Credit: Jeff Vespa/Getty Images Photo: Chris Colfer, Ashley Fink, and Amber Riley in the 2011 Golden Globes Portrait Studio

It was a bit surprising that Rosie O’Donnell attacked Glee star Ashley Fink (Lauren) for her recent performance on the hit show, but don’t think Ashley is crying into her cereal.

“It’s so crazy,” she told The Advocate. “Rosie’s been talking about me for a bit now, and it was very positive. Then she was on Access Hollywood, promoting a new hairstyle or something, and for some reason she decided to talk about me again. I’ve been a fan of Rosie’s for a long time — for Christmas one year I asked for a Koosh ball like she threw at people because I thought she was the coolest lady ever — so I am surprised at the comments she made. I’ve got swagger too, so I don’t find my storyline unrealistic. When I went to performing arts high school, I did date the cutest boy in school, and I sang whatever song I wanted. My storyline has resonated with a lot of people, plus-sized and not, who don’t feel ‘other,’ so I’m honored to portray Lauren.”

Ashley’s fan base is decidedly on her side as well, something which probably softens the Rosie blows. “What a way to wake up on a Friday, right? My followers were like, ‘What?! Ashley’s beautiful!’ I was like, OK, something must’ve happened while I was asleep.”
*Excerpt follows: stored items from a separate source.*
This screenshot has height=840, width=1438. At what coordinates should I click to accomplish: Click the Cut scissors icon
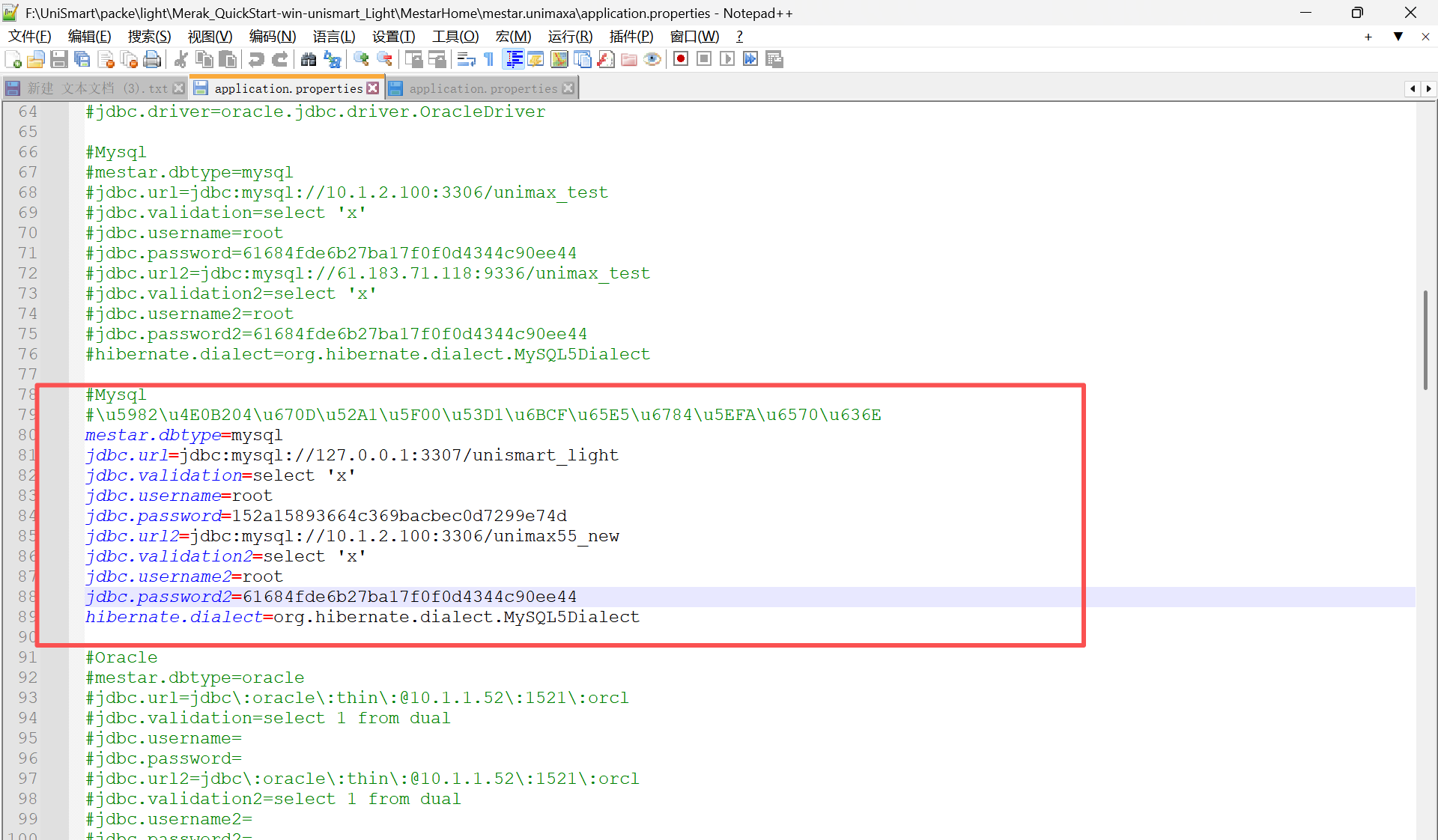pos(180,60)
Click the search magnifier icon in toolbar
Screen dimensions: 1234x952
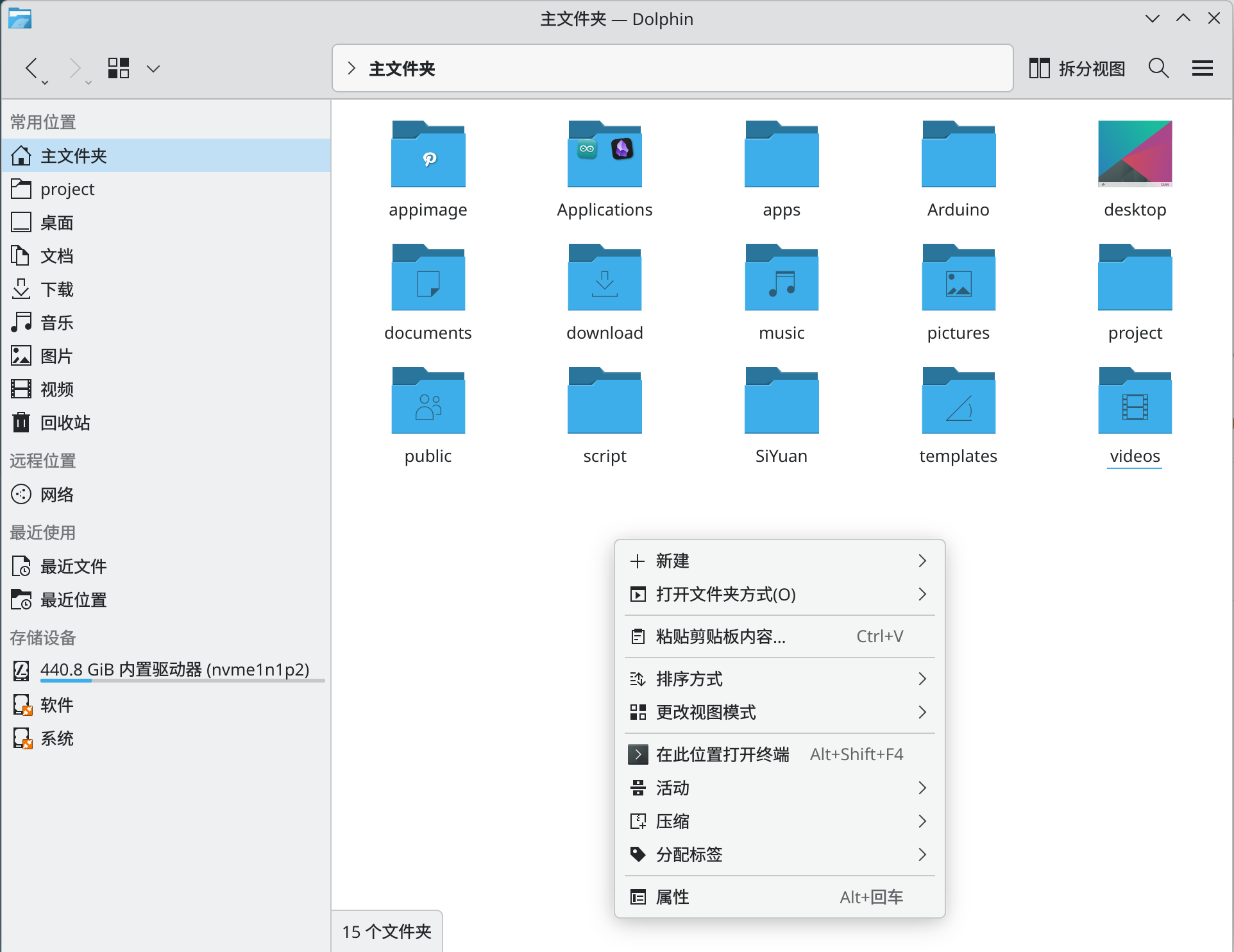click(1158, 68)
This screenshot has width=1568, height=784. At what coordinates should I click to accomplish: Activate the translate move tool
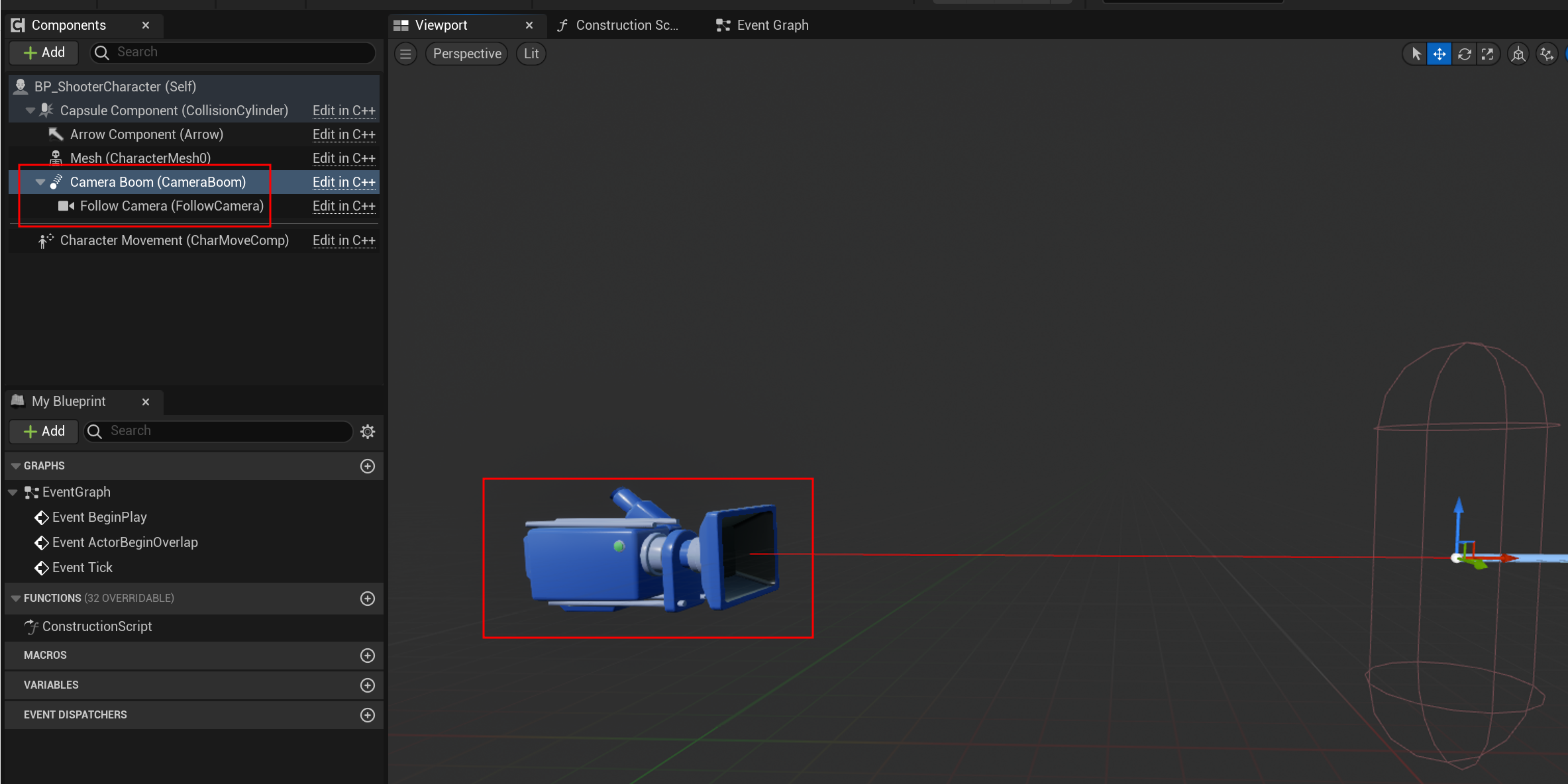pos(1439,54)
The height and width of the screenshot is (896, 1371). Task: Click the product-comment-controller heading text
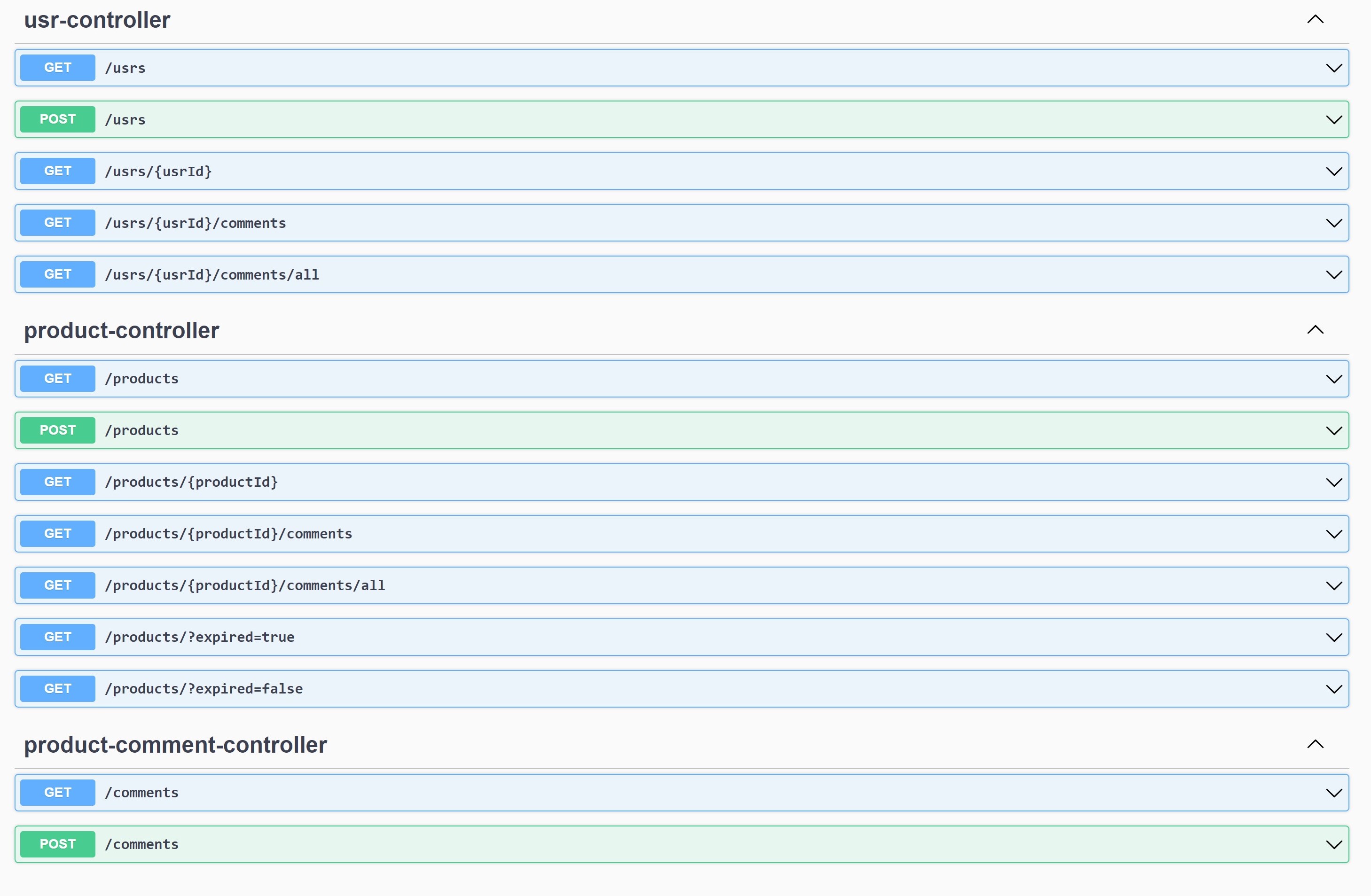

So, is Ashley upset with Rosie? “Not really, but I’ll possibly address it with her in the future. If I see her, I might be like, ‘Woman, let’s talk about this. Don’t be jealous ’cause a big girl’s doing her thing on Glee.’ [Laughs] I love Rosie and I respect her opinion, so all I can say is that some of her comments were strange to me. But she was supportive originally, and I think she’s still supportive: She did say that she knows Brad Falchuk and Ryan Murphy are good navigators of this ship, and I agree. Besides, I don’t write the show, so I don’t have control over her complaints. But I’m really happy with my character, I’m proud to play her, and I’m having a blast. The whole plus-sized thing is so relevant in the media, but it’s so much less of a big deal in real life.”